Focusing on Community-Led Solutions
Through its work, KIND aims to (1) improve perceptions of dentistry by embedding oral health as integral to a child’s overall well-being, (2) increase health equity for youth in underserved communities through collaborative models of care, and (3) actively empower oral health advocacy in and by the communities KIND services through education.
Naranjo says the two largest barriers to care for people in the community are transportation and working hours.
“Two parents are trying to work, and they’re not able to get their kids to appointments during those work hours, so it’s after hours that they need appointments,” Naranjo says. “It’s hard for them. And then in a lot of the communities, only one parent drives. So, the parent that goes to work is the one that has the car, and the other one just has to wait and see when that person is available.”
And the longer the parents wait to take the child to the dentist, the worse the oral health issue can become.
“I’m Hispanic, and the Hispanic community will wait until that tooth is ready to just explode before they try to get that kid to the dentist,” Naranjo says. “There are home remedies that they use, so it kind of calms the tooth for a little while, but it’s just making it worse, and they don’t come in until last minute.”

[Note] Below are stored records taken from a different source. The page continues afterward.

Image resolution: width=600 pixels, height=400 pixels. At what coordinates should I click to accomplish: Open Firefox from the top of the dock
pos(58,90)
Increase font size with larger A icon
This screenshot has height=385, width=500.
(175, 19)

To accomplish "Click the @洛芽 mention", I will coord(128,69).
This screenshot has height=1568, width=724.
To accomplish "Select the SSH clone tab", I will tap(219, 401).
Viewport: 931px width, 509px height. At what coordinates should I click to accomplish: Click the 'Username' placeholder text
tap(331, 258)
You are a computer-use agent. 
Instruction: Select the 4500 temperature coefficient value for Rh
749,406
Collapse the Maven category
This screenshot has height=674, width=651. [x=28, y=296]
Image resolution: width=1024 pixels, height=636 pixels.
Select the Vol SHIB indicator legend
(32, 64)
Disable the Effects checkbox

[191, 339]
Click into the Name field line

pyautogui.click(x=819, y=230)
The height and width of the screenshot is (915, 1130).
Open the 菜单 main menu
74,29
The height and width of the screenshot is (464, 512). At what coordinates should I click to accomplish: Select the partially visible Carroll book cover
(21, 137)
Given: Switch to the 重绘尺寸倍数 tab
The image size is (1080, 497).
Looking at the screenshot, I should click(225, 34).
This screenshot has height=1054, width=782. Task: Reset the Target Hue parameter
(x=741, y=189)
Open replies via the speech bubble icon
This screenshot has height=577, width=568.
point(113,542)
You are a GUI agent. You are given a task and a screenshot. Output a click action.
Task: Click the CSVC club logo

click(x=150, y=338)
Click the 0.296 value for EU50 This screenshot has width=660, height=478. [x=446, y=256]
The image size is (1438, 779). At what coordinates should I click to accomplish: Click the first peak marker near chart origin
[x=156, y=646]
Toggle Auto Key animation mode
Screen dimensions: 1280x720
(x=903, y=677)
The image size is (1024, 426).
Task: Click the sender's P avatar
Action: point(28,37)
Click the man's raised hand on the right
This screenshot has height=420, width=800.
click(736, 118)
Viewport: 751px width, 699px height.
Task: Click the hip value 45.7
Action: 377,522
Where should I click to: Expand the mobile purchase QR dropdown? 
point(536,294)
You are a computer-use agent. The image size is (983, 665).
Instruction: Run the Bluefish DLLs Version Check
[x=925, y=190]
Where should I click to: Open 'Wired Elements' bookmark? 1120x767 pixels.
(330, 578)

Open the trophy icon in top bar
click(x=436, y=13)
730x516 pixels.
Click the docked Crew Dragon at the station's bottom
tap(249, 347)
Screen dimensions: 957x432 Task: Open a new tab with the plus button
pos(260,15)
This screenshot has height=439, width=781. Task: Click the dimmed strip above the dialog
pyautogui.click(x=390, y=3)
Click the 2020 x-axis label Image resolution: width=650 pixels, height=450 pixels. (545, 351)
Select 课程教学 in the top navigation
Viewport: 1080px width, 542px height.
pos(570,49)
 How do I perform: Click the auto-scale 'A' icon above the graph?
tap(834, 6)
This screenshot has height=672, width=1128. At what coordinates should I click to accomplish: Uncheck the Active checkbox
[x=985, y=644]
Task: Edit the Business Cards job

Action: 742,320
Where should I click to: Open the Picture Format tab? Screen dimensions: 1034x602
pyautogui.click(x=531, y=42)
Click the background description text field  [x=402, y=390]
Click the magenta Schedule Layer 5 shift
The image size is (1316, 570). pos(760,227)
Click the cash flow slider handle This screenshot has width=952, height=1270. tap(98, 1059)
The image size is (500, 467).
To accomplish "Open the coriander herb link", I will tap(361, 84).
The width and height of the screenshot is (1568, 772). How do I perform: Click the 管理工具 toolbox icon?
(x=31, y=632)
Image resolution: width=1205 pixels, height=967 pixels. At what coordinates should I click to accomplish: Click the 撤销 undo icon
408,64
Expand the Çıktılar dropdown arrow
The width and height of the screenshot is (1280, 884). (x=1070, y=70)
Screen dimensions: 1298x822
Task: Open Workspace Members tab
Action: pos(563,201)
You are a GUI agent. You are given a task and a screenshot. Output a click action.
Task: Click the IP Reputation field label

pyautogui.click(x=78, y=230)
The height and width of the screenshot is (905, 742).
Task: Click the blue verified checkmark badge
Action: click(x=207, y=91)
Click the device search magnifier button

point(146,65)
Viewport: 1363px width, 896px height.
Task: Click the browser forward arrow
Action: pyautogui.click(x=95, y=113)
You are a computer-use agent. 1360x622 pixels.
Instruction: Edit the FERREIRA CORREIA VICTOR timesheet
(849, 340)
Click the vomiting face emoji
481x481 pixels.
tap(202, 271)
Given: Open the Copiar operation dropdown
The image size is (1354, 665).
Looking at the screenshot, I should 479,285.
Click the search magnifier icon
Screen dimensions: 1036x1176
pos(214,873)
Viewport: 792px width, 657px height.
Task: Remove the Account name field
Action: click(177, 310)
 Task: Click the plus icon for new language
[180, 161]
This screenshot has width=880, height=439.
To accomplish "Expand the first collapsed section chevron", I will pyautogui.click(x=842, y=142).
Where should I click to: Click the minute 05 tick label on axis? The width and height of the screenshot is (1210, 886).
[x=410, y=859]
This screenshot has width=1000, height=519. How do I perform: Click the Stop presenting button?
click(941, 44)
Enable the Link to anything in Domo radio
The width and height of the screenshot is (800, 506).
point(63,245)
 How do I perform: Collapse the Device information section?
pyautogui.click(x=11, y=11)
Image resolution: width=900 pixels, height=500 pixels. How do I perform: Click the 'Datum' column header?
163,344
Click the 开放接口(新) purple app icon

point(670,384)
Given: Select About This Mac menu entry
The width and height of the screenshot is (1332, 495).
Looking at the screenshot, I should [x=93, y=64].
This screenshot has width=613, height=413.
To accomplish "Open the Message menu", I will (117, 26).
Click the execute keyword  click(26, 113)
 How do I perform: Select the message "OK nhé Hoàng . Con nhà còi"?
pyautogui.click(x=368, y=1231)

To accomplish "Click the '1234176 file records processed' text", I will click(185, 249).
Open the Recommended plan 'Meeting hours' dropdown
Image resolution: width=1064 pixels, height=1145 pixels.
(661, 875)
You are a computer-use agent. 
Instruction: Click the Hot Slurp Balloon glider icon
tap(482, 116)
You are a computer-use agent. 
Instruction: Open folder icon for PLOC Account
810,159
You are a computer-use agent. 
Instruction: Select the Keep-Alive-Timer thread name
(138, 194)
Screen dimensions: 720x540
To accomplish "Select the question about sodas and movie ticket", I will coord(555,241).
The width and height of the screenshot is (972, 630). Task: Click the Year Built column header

KIND wants to do more than help limit barriers to access. They want to give people in the community the tools to be able to do that themselves so that they can get help before it’s too late.
“Ultimately, our goal with the promotora program is to build power within our served communities, to be part of a solution versus KIND providing treatment, treatment, treatment and never addressing the root cause of the problem we exist to solve,” she says. “There needs to be community-led solutions.”